┌──
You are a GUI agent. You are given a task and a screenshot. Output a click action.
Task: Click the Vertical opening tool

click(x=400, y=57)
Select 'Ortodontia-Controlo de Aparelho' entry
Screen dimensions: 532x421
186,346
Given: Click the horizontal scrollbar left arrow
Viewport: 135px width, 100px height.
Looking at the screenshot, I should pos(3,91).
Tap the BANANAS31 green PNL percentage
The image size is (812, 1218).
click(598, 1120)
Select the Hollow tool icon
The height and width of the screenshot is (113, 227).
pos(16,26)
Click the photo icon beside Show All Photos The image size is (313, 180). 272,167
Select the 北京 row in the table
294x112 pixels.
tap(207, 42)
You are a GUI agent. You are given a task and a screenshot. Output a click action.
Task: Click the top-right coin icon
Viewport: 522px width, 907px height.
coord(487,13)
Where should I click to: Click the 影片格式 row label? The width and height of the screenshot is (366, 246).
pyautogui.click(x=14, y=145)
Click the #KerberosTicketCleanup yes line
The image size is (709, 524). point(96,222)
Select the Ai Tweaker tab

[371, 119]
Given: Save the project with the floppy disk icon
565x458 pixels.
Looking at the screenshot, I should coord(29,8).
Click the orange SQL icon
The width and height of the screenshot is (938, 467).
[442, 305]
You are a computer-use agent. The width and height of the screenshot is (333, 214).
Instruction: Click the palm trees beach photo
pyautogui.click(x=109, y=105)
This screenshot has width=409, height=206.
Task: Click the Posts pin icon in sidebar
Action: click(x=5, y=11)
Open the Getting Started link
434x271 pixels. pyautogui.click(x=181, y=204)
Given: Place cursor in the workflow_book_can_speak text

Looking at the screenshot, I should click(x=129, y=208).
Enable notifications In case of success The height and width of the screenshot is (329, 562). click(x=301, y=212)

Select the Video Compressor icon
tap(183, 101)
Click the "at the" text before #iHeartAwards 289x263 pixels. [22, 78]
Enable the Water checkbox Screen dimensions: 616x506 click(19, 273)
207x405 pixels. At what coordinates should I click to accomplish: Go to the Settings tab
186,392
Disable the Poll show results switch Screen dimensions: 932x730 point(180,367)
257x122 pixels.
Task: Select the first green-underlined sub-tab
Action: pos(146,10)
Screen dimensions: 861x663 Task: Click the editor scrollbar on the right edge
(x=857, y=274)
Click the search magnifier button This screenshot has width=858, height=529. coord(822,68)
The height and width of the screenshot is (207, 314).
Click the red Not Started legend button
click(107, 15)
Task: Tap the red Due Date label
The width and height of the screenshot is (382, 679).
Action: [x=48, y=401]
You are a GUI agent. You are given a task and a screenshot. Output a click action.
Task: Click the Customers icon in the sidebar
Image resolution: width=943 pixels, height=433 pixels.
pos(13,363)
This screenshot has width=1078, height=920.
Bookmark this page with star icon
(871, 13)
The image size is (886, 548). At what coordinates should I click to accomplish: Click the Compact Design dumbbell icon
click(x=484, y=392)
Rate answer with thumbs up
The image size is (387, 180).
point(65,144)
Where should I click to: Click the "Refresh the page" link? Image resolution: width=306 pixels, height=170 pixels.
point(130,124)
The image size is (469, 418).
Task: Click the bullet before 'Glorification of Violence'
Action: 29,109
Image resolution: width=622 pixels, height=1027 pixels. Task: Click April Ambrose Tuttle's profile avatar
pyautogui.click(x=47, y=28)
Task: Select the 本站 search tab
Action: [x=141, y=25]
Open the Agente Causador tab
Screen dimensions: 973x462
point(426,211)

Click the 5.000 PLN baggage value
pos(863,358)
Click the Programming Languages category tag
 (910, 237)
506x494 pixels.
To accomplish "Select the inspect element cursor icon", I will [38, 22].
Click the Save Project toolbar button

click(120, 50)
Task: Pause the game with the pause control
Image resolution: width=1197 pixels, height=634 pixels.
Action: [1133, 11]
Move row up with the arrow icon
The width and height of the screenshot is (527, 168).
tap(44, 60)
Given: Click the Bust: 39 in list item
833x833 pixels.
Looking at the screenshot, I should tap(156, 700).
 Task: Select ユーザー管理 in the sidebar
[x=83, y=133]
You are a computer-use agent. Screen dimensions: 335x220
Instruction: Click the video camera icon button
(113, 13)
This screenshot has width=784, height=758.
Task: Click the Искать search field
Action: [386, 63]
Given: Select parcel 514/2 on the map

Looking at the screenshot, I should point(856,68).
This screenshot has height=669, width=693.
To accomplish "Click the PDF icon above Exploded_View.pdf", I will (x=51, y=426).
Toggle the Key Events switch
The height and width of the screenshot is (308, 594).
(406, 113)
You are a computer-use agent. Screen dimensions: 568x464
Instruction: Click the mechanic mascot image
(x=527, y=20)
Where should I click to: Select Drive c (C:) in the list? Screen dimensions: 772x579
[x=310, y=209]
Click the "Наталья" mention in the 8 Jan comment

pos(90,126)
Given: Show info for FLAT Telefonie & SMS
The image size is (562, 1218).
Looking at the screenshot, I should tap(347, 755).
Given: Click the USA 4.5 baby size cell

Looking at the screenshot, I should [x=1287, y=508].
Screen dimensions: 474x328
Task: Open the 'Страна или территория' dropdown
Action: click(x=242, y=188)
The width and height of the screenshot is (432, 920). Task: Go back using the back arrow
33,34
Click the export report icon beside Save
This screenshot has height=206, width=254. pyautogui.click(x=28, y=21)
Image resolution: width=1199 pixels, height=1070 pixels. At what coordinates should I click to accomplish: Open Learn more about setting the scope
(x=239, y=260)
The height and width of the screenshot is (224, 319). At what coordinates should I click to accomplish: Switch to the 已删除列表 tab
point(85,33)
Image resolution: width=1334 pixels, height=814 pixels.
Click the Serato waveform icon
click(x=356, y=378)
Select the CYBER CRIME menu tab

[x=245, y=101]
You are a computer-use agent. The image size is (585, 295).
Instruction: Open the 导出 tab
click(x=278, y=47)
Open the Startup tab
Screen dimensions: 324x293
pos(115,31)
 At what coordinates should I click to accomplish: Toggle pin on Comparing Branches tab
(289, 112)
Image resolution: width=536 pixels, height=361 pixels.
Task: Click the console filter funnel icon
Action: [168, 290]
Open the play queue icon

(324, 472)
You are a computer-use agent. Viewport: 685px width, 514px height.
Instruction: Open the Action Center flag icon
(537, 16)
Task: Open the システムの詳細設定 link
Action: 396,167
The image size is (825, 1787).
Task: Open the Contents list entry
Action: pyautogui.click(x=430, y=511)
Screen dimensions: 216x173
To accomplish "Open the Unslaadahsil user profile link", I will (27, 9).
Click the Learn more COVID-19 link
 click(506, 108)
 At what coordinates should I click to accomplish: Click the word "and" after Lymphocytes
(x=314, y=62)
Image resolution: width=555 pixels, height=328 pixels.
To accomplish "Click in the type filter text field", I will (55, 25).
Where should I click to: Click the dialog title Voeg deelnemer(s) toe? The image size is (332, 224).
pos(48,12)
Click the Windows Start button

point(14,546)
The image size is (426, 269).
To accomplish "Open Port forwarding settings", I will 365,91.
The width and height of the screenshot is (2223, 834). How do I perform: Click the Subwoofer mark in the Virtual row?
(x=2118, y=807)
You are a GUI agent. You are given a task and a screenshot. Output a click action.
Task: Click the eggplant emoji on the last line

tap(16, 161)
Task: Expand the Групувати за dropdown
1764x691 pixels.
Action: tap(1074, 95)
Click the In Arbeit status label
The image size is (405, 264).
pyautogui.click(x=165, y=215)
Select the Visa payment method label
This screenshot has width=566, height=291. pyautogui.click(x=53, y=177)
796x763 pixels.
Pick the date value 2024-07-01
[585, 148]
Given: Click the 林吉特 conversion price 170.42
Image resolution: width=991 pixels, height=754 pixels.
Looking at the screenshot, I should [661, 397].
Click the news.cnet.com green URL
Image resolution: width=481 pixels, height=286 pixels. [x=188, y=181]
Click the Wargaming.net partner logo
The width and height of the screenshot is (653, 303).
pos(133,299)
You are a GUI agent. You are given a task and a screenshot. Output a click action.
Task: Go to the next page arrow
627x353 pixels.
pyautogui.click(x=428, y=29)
└──
Word for word, restate the lines of the listing above starting at the line with "Click the #KerberosTicketCleanup yes line" and ending at the line with "You are a computer-use agent. The width", and nothing outside them.

Click the #KerberosTicketCleanup yes line
The image size is (709, 524). point(96,222)
Select the Ai Tweaker tab

[371, 119]
Given: Save the project with the floppy disk icon
565x458 pixels.
Looking at the screenshot, I should coord(29,8).
Click the orange SQL icon
The width and height of the screenshot is (938, 467).
[442, 305]
You are a computer-use agent. The width and height of the screenshot is (333, 214).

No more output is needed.